Why it’s critical to output your project framerate to your video monitor natively
It is important to output and monitor your project’s framerate natively (or at least a 2x version) to see it in its native cadence, and to prevent having occasional skipped frames as your monitor struggles to keep up. When I say a 2x version, I mean that in case your monitor won’t accept native 23.976 (aka “23.98”) (mainly for the traditional filmic cadence on TV, DVD and Blu-ray), it’s fine to output 2x (47.952). If your monitor won’t accept exact 24 (mainly for theater projection), it’s fine to output 48. If your monitor won’t accept 25 (mainly for PAL and ex-PAL regions), it’s fine to output 50. If your monitor won’t accept 29.97, it’s fine to output 59.94.
Traditionally, to monitor those non-integer framerates natively (or at 2x), we have needed a professional interface like (at a minimum) the UltraStudio Mini Monitor (illustrated above and reviewed here, here and here).
During the private HP press conference for journalists last week, when the HP Z2 Mini Workstation was announced under an embargo until now, I inquired about the GPU’s potential support for non-integer framerates like 23.976, 29.97 and 59.94 fps, in addition to integer framerates like exact 24, 25 and 50 fps. After a few days of research, HP responded:
Per NVIDIA – all Quadro GPUs can support this.

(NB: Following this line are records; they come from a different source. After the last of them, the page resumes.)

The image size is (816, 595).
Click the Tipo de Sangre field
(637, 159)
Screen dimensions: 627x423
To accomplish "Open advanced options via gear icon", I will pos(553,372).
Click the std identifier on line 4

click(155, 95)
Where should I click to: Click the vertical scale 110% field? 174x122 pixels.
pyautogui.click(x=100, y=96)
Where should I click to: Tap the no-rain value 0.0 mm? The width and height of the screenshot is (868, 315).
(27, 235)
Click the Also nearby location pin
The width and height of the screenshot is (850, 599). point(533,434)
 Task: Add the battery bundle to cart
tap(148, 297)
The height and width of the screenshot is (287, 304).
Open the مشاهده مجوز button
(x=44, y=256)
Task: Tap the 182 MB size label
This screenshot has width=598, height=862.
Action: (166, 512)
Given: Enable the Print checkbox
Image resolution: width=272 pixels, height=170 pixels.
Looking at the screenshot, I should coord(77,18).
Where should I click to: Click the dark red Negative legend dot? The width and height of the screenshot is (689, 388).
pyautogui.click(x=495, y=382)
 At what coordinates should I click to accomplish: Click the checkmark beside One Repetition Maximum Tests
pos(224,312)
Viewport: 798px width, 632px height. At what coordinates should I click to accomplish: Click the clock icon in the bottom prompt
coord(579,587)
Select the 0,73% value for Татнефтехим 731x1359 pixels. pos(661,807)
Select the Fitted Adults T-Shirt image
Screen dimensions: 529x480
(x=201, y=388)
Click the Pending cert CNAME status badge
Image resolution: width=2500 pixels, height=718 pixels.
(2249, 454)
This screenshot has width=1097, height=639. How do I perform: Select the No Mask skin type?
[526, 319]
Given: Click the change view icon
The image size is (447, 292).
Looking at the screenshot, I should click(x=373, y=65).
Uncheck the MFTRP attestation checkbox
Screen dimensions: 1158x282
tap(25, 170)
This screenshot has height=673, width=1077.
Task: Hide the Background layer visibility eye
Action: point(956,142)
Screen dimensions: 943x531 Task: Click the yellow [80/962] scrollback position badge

Now that a workstation like the HP Z2 Mini Workstation can do it directly —and to up to six simultaneous displays, you may no longer need an external interface.
Previously, I published a detailed article about this topic: HP ZBook Studio G3: How to output standard framerates over HDMI (illustrated above), which covers how to access the nearly hidden menus to accomplish it.
Now more about the new HP Z2 Mini Workstation
According to HP, the Z2 Mini is:
A revolutionary mini PC that delivers breakthrough power and versatility in a small, elegant design. The Z2 Mini gives users both performance and reliability for the best CAD experience available.
The company adds the following bullet points:
- Full performance and ultra-compact workstation that’s 216x 216x58mm (2.3 x 2.3 x 8.5 inch) and 90 percent smaller than a traditional small form factor (SFF).
- Ability to support six displays right out of the box.
- Twice the power of a commercial mini PC with next generation Intel Xeon processors, NVIDIA professional graphics and the availability of HP Z Turbo Drive for handling large files remarkably fast.